Salut au nom des cieux, des monts et des rivages
Où s’écoulèrent tes beaux jours,
Voyageur fatigué qui reviens sur nos plages
Demander à tes champs leurs antiques ombrages,
À ton cœur ses premiers amours !

Que de jours ont passé sur ces chères empreintes !
Que d’adieux éternels ! que de rêves déçus !
Que de liens brisés ! que d’amitiés éteintes !
Que d’échos assoupis qui ne répondent plus !
Moins de flots ont roulé sur les sables de Laisse[1],
Moins de rides d’azur ont sillonné son sein,
Et des arbres vieillis qui couvraient ta jeunesse,
Moins de feuilles d’automne ont jonché le chemin !
................

Ô sensible exilé ! tu les as retrouvées
Ces images, de loin toujours, toujours rêvées,
Et ces débris vivans de tes jours de bonheur :
Tes yeux ont contemplé tes montagnes si chères,
Et ton berceau champêtre, et le toit de tes pères ;
Et des flots de tristesse ont monté dans ton cœur !…
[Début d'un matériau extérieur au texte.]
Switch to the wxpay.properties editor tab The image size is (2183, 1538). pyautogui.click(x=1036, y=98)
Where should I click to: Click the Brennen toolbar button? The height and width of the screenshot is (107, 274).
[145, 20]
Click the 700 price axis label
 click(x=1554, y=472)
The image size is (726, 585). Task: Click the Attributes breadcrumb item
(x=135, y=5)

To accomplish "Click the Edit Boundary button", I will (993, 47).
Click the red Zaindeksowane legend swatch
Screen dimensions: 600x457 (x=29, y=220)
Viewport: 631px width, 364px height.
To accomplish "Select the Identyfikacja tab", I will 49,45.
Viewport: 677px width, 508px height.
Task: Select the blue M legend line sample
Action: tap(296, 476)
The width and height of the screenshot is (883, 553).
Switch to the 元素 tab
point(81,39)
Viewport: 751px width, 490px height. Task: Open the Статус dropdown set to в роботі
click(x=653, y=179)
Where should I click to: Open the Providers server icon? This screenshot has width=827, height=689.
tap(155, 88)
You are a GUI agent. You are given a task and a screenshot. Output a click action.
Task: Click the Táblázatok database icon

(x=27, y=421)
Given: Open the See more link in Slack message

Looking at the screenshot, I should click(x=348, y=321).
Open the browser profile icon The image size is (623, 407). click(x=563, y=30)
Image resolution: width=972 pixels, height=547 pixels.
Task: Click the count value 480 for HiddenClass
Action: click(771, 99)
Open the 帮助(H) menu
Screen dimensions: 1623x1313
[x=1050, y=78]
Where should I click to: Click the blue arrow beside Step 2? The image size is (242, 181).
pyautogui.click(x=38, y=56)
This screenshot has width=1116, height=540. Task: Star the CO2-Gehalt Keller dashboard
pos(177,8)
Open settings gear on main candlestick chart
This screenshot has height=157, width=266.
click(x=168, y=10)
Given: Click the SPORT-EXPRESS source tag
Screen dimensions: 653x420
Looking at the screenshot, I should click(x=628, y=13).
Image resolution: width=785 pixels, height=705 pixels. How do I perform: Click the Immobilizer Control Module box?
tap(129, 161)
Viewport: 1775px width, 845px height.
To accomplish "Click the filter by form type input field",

M. de Maistre a lui-même composé beaucoup de vers ; mais, malgré les insinuations complaisantes, il a toujours résisté à les produire au jour, se disant que la mode avait changé. Il a traduit ou imité en vers des fables du poète russe Kriloff : on trouve une de ces imitations imprimée dans l’Anthologie russe qu’a publiée M. Dupré de Saint-Maure. J’ai entre les mains une ode manuscrite de lui, de 1817 ; c’est un regret de ne pouvoir atteindre au but sublime, et le sentiment exprimé de la lutte inégale avec le génie :

Et glorieux encor d’un combat téméraire,
Je garde dans mes vers quelques traits de lumière
Du Dieu qui m’a vaincu.

Il a fait des épigrammes spirituelles. Quelques personnes ont copie

  1. Nom d’un torrent de Savoie.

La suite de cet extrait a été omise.